I grew up watching family members dedicate their whole beings to growing plants, maintaining equipment and harvesting crops. Although we were all physically exhausted at the end of the day, we were always surrounded by laughter and love. It wasn’t just farming. It was our way of life. That mentality has followed me through every day on the job, even today, where curiosity is a way of life.
How does that rewarding experience on the family farm relate to my job today? My father always told me that the life lessons you learn on the farm will give you the ability to do whatever you want to do. He taught me the importance of independence, loyalty, strength and humility. He nurtured my desire to contribute, to see the bigger picture, always give extraordinary efforts and look deeper for significance.
The life lesson that significance is just as important as success is something I've carried with me over many years. This belief is reflected in my career path as I've brought what I learned from growing up on my family farm to help organizations and people across industries.
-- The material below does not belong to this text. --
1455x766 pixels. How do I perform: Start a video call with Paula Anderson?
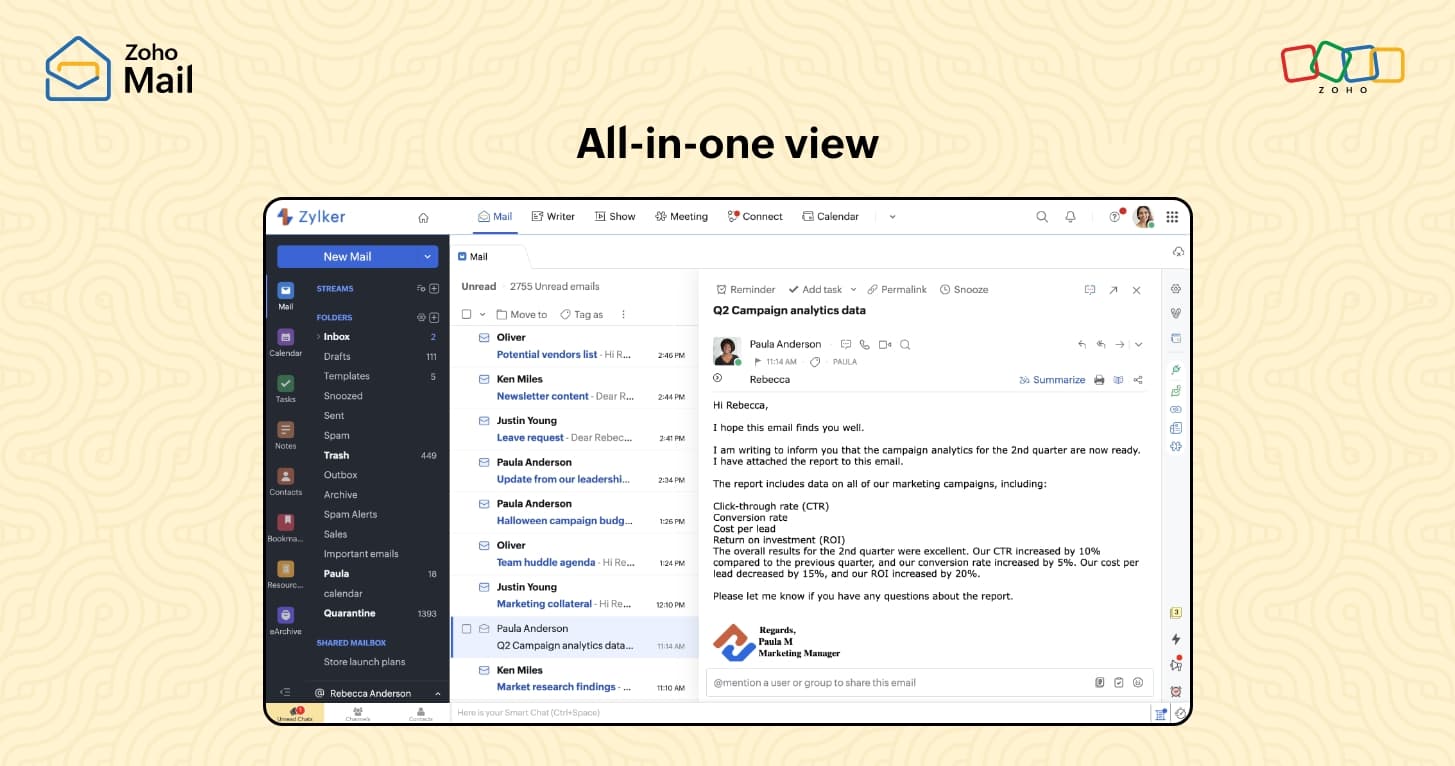point(886,344)
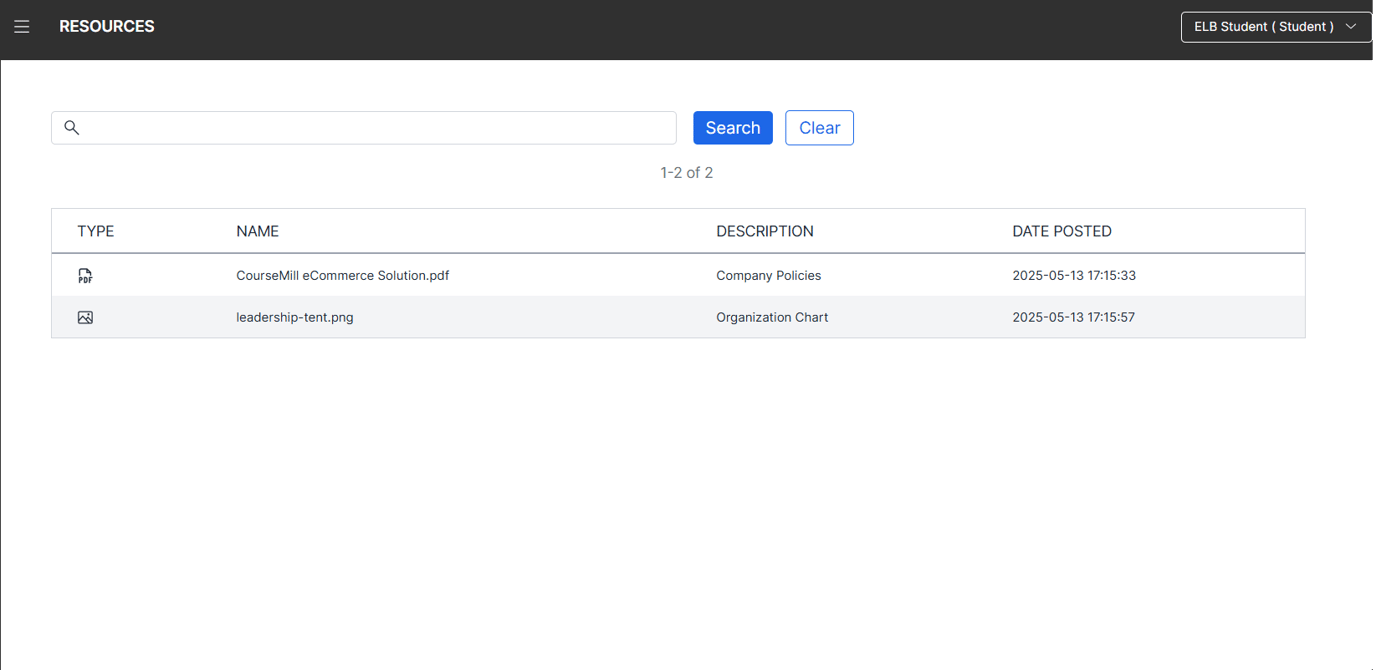This screenshot has width=1376, height=670.
Task: Select the Company Policies description text
Action: pos(768,275)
Where do you find significance in your work?
For me, significance comes from helping others. For the customers I work with, significance comes from improving financial security for families, lowering crime rates, improving health services, ensuring food and essential supplies are on the shelves, and adding intelligence to crucial services like shipping, utilities and transportation – all in a sustainable way. It comes down to helping organizations positively impact the world. All of these efforts require a dedication to asking hard questions and an obligation to doing what’s right.
Something I’ve seen firsthand over the years at SAS is that where there is data, there is an opportunity to improve, propel positive change – and even save lives. When we put powerful analytics into the hands of social workers, policymakers and our commercial customers, change isn’t just possible – it’s inevitable.
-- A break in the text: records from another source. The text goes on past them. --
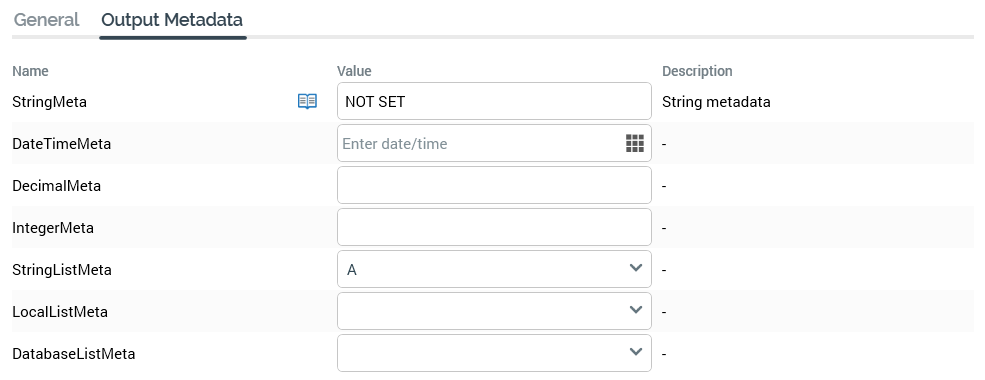
Task: Click the StringMeta value field showing NOT SET
Action: coord(494,101)
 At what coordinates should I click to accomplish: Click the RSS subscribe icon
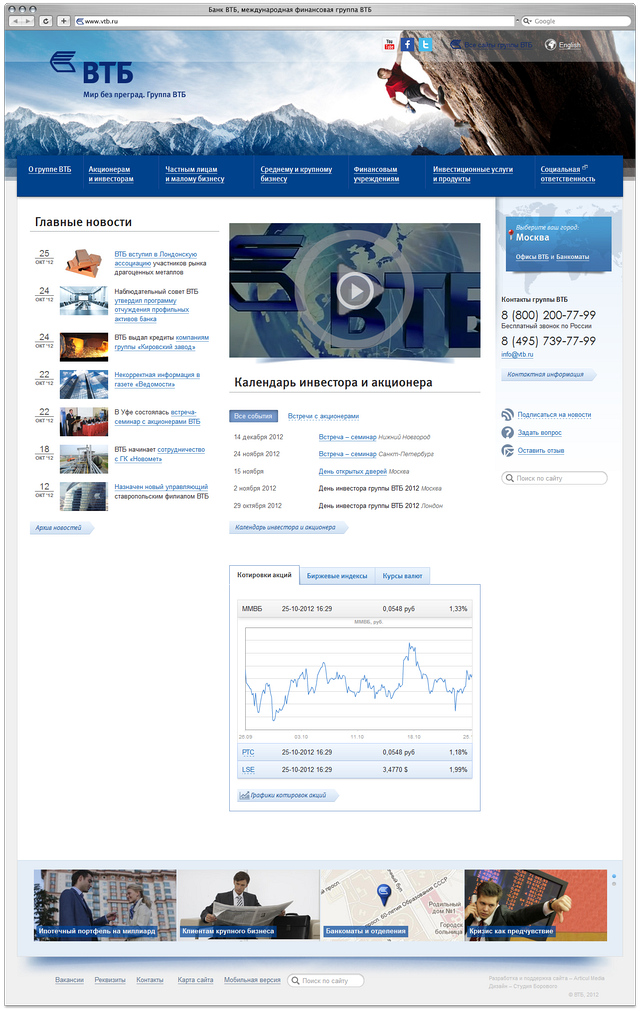click(x=508, y=414)
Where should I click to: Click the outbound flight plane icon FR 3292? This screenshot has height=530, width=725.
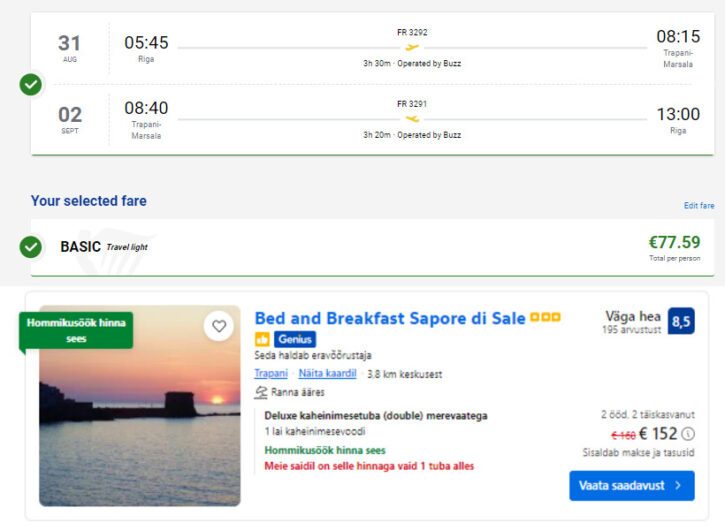(x=412, y=47)
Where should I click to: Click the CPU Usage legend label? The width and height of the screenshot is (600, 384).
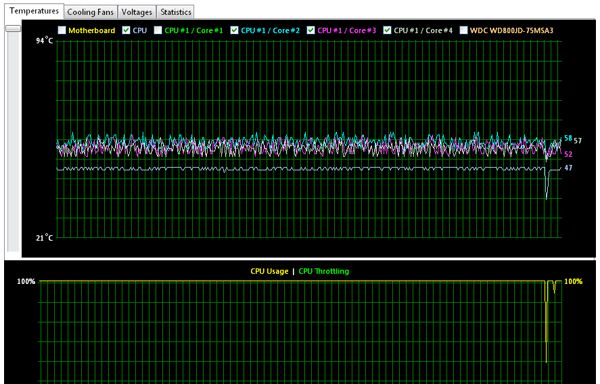269,271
One example is SAS’ work with the New Hanover County Department of Social Services, which uses predictive analytics to alert caseworkers of relevant changes to risks affecting children in their care – potentially lifesaving information.
Prior to implementing this solution, caseworkers had to manually monitor changing risk factors – checking sources like “mugshot” websites daily and wading through 20 years of case data. Now, caseworkers have a centralized system to reassess risk on a daily basis and receive alerts detailing changing conditions for children in their watch. With the alerts in place, caseworkers can act immediately should an incident of heightened risk occur.
It’s this kind of work that makes me excited to come to SAS every day. This is my “Why.” I want to be a crusader for children, for families. I want to make sure those same families I knew working on the farm – and others – have the support they need to live their own fulfilling lives.
A future of continued significance
In the last year, my “why” became clearer than ever before. 2020 was a year that challenged us all to re-examine our priorities and refocus on the areas where we could help the most. Leading with empathy, SAS showed up for our customers and helped them though this difficult time. Beginning at the very onset of the pandemic, we mobilized to help customers improve supply chains, optimize health care resources and keep communities safe.
In 2021, we will continue that journey to help our customers reimagine entire industries, to embrace change and improve the world we share.
I truly believe we can all be a part of something bigger than ourselves. For me, that’s using technology to help people, including data scientists, doctors, researchers, educators and social workers drive significant change for us all.
I’ve fallen in love with my career because I haven’t lost sight of the passion and curiosity that I’ve had since I was a little girl on that farm. When you take a step back, keep your sights on what matters most to you, and focus on significance in addition to success, you will create a career that can absolutely change the world.